→ **STATED EXERCISE**:
Print the records from the line containing "This screenshot has width=1366, height=768." through the line containing "(1381, 471).", both lines included, character for character.

Items stored from a collection:
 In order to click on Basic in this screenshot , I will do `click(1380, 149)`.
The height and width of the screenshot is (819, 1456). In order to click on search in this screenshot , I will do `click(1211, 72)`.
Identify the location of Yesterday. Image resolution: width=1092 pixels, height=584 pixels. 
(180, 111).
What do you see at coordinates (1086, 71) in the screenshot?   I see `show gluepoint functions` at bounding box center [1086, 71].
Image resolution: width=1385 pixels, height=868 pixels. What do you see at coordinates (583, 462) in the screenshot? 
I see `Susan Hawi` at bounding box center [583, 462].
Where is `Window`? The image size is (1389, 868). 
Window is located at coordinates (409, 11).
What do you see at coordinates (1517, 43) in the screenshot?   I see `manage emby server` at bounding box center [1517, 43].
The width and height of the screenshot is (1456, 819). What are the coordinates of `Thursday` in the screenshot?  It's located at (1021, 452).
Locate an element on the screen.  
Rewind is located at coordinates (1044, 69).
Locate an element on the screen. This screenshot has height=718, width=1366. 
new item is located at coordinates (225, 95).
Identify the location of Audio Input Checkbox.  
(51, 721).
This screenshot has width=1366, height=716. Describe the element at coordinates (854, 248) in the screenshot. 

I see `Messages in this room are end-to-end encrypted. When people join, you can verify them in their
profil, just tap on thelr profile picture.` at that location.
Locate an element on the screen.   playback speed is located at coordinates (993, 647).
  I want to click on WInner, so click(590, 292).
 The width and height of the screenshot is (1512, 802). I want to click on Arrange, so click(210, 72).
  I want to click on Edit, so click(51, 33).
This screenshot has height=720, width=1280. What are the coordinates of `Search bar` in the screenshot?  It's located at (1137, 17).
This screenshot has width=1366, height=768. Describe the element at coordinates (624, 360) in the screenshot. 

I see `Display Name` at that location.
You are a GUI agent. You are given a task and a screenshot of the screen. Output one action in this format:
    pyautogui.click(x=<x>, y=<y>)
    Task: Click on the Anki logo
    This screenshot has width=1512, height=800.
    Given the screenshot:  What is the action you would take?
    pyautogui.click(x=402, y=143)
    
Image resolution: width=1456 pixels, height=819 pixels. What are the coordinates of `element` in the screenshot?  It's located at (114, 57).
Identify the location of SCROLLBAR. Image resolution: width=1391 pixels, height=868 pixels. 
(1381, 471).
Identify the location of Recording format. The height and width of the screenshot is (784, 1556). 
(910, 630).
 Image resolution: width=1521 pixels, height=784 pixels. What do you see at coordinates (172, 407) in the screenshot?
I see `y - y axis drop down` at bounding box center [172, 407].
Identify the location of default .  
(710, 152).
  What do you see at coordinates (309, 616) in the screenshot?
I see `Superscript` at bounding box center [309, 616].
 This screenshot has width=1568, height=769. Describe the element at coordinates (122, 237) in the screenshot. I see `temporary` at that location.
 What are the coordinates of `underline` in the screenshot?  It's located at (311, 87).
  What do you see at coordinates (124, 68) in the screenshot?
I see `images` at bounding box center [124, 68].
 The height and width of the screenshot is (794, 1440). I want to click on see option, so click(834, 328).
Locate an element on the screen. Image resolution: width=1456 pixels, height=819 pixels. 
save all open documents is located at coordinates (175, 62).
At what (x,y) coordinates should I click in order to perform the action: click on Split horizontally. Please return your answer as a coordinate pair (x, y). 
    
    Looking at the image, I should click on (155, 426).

→ **THE RESULT**:
This screenshot has width=1366, height=768. Describe the element at coordinates (624, 360) in the screenshot. 

I see `Display Name` at that location.
You are a GUI agent. You are given a task and a screenshot of the screen. Output one action in this format:
    pyautogui.click(x=<x>, y=<y>)
    Task: Click on the Anki logo
    This screenshot has width=1512, height=800.
    Given the screenshot:  What is the action you would take?
    pyautogui.click(x=402, y=143)
    
Image resolution: width=1456 pixels, height=819 pixels. What are the coordinates of `element` in the screenshot?  It's located at (114, 57).
Identify the location of SCROLLBAR. Image resolution: width=1391 pixels, height=868 pixels. 
(1381, 471).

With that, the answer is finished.